Plants small, pale green to yellowish. Stems 2–8 cm, pale yellowish brown, creeping, not complanate-foliate, usually irregularly to regularly pinnate in horizontal plane, branches 1–2 cm; hyalodermis absent, central strand weakly developed; pseudoparaphyllia subfilamentous to lanceolate. Leaves closely imbricate, weakly to strongly falcate-secund, ovate- or oblong-lanceolate, tapering gradually to apex, 1–1.8 × 0.3–0.6 mm; base not decurrent, not auriculate; margins often recurved near base, sharply serrulate; acumen short or more usually long; costa double and short or indistinct; alar cells subquadrate, region moderately well defined, of (5–)7–10(–13) cells along margins, marginal ones enlarged and hyaline, inner ones brownish; basal laminal cells shorter, wider than medial cells, usually yellow or yellowish brown, walls not pitted or porose; medial cells (40–)50–60(–70) × 4–5 µm. Sexual condition dioicous; inner perichaetial leaves oblong-lanceolate, margins serrulate in apex, acumen long, costa obscure. Seta yellowish to reddish, 0.1–1.7(–2) cm. Capsule erect to inclined, yellowish to reddish, oblong-cylindric, 1.5–1.8(–2) mm; annulus 2- or 3-seriate; operculum conic (rounded-mammillate); endostome cilia 1 or imperfectly 2, very fragile.

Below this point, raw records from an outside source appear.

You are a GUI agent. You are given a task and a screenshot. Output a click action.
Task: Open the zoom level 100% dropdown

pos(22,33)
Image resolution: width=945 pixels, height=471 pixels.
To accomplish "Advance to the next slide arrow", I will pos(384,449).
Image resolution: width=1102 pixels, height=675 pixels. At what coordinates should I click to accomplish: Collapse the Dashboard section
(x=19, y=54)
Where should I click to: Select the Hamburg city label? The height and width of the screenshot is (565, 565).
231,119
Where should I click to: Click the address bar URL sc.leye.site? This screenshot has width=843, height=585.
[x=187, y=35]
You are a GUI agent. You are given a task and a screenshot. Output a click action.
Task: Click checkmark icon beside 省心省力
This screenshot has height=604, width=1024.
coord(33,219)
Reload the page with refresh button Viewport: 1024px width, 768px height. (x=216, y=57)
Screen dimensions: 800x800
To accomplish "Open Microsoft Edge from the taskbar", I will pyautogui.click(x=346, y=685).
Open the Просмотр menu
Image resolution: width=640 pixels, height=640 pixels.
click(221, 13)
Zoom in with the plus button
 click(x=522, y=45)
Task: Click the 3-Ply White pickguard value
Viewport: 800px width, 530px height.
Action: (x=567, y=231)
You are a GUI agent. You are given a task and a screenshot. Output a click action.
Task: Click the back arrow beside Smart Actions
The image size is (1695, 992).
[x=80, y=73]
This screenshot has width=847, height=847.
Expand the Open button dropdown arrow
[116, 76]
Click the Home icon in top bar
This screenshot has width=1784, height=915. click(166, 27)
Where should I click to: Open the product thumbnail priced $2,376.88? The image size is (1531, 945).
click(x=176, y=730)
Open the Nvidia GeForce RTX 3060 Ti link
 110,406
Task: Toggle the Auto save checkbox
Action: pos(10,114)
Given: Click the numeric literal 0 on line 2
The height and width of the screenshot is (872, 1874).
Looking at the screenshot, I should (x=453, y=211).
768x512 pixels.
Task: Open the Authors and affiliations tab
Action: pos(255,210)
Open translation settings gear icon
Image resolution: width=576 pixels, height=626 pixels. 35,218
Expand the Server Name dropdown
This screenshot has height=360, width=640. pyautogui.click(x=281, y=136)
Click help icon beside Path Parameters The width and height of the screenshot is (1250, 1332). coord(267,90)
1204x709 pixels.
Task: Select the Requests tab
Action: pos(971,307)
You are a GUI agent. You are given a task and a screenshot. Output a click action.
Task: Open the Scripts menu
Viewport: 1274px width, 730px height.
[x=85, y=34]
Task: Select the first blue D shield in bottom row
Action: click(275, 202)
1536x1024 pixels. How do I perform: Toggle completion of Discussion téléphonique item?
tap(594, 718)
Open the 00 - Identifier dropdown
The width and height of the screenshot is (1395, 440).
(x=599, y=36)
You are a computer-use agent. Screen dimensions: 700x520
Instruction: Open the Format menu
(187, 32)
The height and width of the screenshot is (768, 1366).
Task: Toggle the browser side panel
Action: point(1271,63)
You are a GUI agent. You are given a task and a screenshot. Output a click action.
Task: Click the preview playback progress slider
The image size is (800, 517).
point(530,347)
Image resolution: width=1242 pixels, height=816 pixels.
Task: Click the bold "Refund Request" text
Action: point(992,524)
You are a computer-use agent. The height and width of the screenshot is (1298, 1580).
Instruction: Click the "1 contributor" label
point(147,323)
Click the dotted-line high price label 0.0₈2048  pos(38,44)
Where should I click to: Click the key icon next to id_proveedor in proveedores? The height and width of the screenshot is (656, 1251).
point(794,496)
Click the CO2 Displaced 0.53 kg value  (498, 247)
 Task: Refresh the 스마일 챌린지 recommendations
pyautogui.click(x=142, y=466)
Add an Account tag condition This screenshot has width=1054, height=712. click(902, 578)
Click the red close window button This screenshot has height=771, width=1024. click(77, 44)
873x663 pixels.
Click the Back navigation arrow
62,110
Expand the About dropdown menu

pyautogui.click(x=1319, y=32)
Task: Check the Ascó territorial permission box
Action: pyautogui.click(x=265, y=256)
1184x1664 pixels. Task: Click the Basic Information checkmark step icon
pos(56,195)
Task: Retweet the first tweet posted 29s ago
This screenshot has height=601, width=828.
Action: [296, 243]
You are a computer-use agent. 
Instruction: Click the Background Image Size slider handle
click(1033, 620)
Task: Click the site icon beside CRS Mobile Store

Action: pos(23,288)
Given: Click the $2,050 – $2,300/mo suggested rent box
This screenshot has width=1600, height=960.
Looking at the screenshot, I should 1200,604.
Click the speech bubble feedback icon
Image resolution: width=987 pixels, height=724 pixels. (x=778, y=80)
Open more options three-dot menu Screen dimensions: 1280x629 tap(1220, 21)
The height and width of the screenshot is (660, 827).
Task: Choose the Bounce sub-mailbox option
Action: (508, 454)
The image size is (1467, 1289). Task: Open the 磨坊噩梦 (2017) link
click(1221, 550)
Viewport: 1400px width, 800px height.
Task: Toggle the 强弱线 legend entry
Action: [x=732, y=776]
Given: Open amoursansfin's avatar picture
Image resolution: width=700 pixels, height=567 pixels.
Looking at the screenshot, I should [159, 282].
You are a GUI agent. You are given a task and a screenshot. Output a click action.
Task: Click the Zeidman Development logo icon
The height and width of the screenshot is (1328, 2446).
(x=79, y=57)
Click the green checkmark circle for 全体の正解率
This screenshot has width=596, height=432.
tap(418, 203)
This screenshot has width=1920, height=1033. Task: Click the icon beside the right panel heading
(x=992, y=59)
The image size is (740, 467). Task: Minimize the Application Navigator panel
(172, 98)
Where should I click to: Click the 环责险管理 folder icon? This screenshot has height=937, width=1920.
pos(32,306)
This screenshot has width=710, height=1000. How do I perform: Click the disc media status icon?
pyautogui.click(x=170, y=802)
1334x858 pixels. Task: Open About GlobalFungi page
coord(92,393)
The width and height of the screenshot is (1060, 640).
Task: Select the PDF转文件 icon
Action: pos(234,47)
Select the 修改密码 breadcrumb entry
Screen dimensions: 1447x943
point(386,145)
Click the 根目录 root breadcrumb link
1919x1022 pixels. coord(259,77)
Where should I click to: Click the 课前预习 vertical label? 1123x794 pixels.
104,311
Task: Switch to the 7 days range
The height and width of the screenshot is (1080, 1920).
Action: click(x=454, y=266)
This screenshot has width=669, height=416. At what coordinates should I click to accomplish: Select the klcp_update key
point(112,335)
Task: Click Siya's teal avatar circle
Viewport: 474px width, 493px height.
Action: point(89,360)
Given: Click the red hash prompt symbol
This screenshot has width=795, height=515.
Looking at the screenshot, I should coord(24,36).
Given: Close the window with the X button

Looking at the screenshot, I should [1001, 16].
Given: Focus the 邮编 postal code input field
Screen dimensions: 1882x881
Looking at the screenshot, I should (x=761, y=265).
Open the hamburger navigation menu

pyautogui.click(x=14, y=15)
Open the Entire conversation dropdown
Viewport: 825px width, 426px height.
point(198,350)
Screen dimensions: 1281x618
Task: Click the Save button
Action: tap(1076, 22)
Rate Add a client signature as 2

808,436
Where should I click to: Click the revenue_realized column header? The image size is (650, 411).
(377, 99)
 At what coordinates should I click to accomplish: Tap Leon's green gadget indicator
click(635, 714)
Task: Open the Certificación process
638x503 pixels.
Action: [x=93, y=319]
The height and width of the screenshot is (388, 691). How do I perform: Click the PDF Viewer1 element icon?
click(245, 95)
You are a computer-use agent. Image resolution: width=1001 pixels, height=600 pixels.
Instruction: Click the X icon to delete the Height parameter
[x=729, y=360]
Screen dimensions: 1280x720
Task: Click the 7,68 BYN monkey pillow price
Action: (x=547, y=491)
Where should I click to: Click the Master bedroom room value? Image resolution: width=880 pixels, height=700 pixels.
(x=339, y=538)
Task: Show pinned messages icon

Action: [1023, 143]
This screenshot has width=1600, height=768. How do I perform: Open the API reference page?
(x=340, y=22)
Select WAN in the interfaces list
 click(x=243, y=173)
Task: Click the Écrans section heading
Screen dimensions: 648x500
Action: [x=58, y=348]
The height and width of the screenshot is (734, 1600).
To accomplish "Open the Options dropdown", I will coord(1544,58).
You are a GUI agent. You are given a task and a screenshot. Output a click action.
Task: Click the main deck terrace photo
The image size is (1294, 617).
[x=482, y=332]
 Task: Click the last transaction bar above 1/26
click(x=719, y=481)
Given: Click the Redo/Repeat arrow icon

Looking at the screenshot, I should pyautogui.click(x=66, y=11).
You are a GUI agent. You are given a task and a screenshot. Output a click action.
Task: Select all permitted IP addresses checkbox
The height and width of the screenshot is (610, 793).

Phenology: Capsules mature Mar–Apr.
Habitat: Vertical surfaces of tree trunks and rock cliffs
Elevation: low to high elevations (0-2000 m)
Nfld. and Labr. (Nfld.), N.S., Maine, Europe.
Hypnum andoi is a temperate species of amphi-Atlantic distribution that produces sporophytes in late autumn. The plants are closely affixed to the substrate; the pseudoparaphyllia are tipped by one elongate cell; and the alar cells are often brown and weakly excavate. This species resembles H. cupressiforme var. filiforme, but the leaves of H. andoi are long-attenuate, and the row of basal hyaline cells in the alar region is decidedly different, reminiscent of Sematophyllum (Sematophyllaceae). The shorter, stouter capsule and mammillate operculum are also valuable characters, but sporophytes are extremely rare in North America and have a conic operculum, rather than a mammillate one as in Europe.